▶ [TASK INPUT]:
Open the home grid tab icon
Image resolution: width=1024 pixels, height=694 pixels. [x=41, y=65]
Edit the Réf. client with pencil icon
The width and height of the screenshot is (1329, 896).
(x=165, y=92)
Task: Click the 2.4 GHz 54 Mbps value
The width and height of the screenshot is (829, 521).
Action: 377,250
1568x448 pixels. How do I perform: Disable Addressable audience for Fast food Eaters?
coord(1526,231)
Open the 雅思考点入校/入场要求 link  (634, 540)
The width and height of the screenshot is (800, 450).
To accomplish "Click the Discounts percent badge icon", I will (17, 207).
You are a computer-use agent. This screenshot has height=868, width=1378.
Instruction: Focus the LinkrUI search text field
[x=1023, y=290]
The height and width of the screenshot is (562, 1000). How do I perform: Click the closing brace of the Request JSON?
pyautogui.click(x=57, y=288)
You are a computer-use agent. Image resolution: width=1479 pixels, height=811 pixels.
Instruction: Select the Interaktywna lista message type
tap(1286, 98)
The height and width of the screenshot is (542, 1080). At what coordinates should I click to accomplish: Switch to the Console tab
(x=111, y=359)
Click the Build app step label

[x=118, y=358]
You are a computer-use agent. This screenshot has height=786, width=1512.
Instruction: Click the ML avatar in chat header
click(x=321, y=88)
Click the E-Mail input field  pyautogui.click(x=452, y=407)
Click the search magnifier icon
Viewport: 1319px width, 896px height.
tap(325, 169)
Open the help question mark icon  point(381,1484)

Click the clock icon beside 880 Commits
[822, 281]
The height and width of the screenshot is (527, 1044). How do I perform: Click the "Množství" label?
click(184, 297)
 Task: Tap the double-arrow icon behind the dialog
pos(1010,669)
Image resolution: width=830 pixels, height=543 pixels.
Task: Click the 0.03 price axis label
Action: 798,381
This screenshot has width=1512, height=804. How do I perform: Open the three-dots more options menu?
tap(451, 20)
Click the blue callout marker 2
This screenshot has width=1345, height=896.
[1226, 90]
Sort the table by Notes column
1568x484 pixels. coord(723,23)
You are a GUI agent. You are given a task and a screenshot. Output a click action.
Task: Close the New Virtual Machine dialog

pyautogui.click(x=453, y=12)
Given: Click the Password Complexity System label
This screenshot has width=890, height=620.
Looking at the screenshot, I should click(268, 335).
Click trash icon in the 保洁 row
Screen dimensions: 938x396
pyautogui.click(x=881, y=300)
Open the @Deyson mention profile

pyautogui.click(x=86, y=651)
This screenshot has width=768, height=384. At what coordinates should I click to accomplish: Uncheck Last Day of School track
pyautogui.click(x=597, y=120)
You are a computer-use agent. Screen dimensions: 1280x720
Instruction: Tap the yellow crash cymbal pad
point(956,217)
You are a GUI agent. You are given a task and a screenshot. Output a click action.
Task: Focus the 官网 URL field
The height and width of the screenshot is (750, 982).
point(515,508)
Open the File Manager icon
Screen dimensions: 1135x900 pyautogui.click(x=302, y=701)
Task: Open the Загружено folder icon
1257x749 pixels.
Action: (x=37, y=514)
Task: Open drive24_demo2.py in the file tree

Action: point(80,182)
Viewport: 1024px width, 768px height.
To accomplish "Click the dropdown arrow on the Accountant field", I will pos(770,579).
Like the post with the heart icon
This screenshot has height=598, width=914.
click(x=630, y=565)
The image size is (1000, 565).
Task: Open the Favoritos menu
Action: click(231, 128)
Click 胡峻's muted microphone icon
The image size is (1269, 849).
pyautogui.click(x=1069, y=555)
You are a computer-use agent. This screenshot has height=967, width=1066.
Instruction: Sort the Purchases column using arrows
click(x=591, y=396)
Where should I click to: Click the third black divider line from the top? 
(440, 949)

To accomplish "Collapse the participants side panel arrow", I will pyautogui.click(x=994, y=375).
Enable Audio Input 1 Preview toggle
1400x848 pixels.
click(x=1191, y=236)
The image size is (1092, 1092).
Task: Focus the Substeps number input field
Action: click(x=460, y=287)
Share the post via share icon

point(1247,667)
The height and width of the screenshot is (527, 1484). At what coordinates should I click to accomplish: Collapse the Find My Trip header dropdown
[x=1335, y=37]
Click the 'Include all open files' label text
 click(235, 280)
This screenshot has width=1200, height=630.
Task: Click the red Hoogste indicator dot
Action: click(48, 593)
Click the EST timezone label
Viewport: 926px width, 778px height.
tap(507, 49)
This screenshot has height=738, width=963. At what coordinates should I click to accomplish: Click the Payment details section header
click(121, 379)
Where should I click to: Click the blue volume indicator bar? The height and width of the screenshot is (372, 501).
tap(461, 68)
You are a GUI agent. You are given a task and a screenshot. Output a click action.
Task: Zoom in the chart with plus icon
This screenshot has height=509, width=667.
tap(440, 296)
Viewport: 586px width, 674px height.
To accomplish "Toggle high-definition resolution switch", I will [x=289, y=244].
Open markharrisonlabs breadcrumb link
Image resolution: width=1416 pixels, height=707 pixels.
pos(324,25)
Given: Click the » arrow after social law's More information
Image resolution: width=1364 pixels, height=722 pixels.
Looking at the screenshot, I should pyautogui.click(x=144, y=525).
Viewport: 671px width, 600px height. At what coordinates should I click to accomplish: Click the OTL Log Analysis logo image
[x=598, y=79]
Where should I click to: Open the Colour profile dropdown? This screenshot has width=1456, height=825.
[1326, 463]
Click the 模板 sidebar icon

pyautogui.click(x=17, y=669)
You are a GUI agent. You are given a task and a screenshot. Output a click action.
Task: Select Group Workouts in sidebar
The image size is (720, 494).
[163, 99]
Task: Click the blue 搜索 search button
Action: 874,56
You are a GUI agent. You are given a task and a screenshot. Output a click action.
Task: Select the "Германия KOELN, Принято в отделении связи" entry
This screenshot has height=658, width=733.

▶ [TASK OBJECTIVE]:
Would you please write out, exactly and with no other lines, the stretch of the listing above from the line containing "The height and width of the screenshot is (527, 1044)." through the line containing "Given: Click the Password"?

▶ [WRITTEN RESPONSE]:
The height and width of the screenshot is (527, 1044). How do I perform: Click the "Množství" label?
click(184, 297)
 Task: Tap the double-arrow icon behind the dialog
pos(1010,669)
Image resolution: width=830 pixels, height=543 pixels.
Task: Click the 0.03 price axis label
Action: 798,381
This screenshot has width=1512, height=804. How do I perform: Open the three-dots more options menu?
tap(451, 20)
Click the blue callout marker 2
This screenshot has width=1345, height=896.
[1226, 90]
Sort the table by Notes column
1568x484 pixels. coord(723,23)
You are a GUI agent. You are given a task and a screenshot. Output a click action.
Task: Close the New Virtual Machine dialog

pyautogui.click(x=453, y=12)
Given: Click the Password Complexity System label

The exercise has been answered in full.